Trata-se de uma realidade complexa; são tempos que exigem de todos, reflexão, estudo, diálogo, oração. Cremos que somente assim poderemos, inspirados pelo Espírito Santo de Deus, encontrar indicações seguras para juntos respondermos ao apelo para uma autêntica conversão pastoral; conversão esta que é antes de tudo pessoal, mas que precisa também ecoar em nossas estruturas eclesiais (Cf. Campanha da Fraternidade 2013. n. 244) e, talvez, em nossas práticas pastorais.
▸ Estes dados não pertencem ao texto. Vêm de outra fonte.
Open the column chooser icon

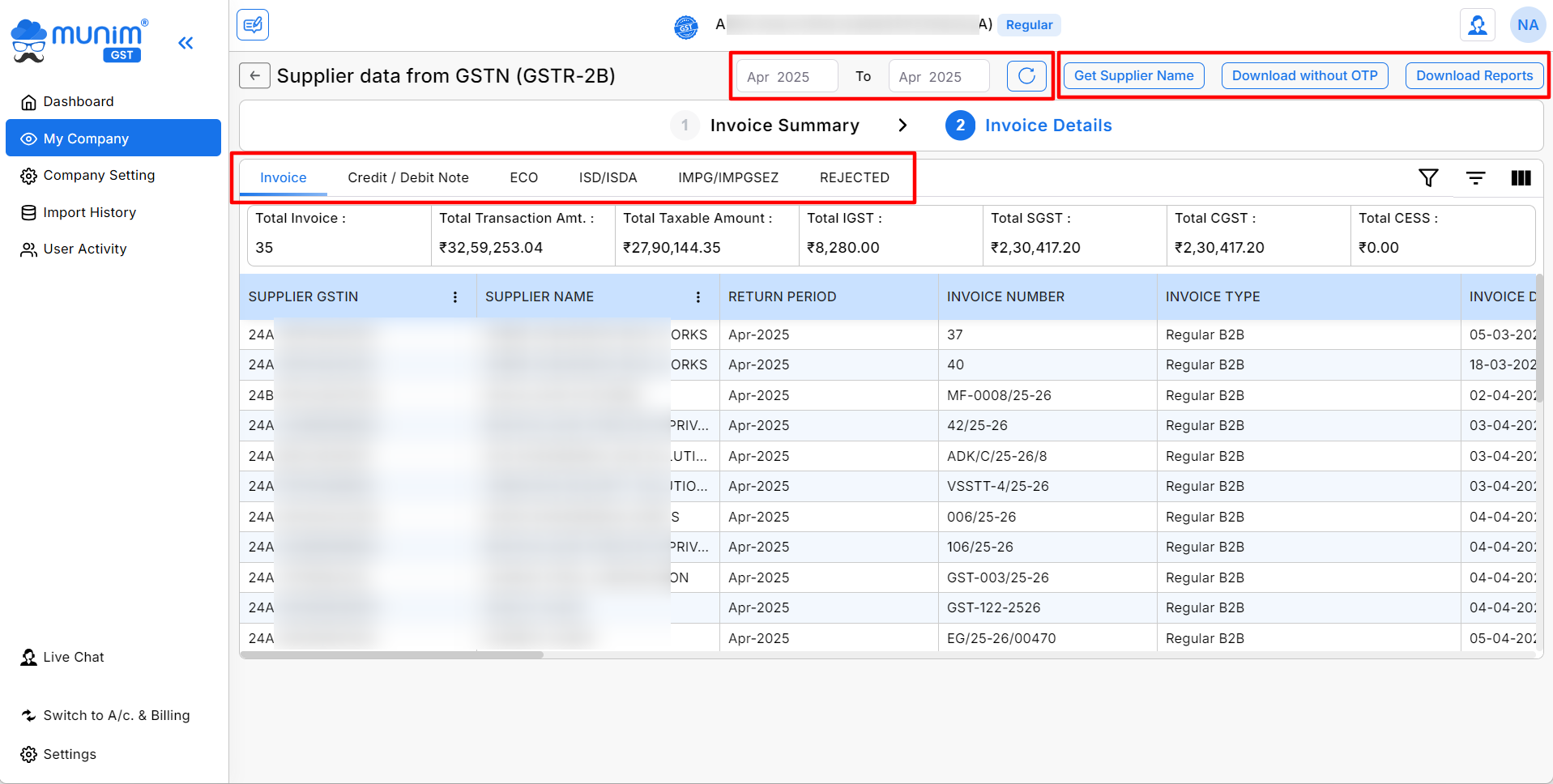coord(1521,178)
A Igreja precisa dos jovens para manifestar ao mundo o rosto jovem de Cristo, que se desenha na comunidade cristã. Favorecendo sempre mais a efetiva participação e protagonismo juvenil na comunidade eclesial estaremos mostrando à nossa sociedade o rosto jovial da Igreja (cf. Campanha da Fraternidade 2013. n. 229).
Que a Quaresma seja para todos nós tempo privilegiado de penitência. Que a Campanha da Fraternidade nos auxilie a rezar e a refletir mais intensamente sobre questões que tocam nossa juventude – patrimônio nobre de nossa nação!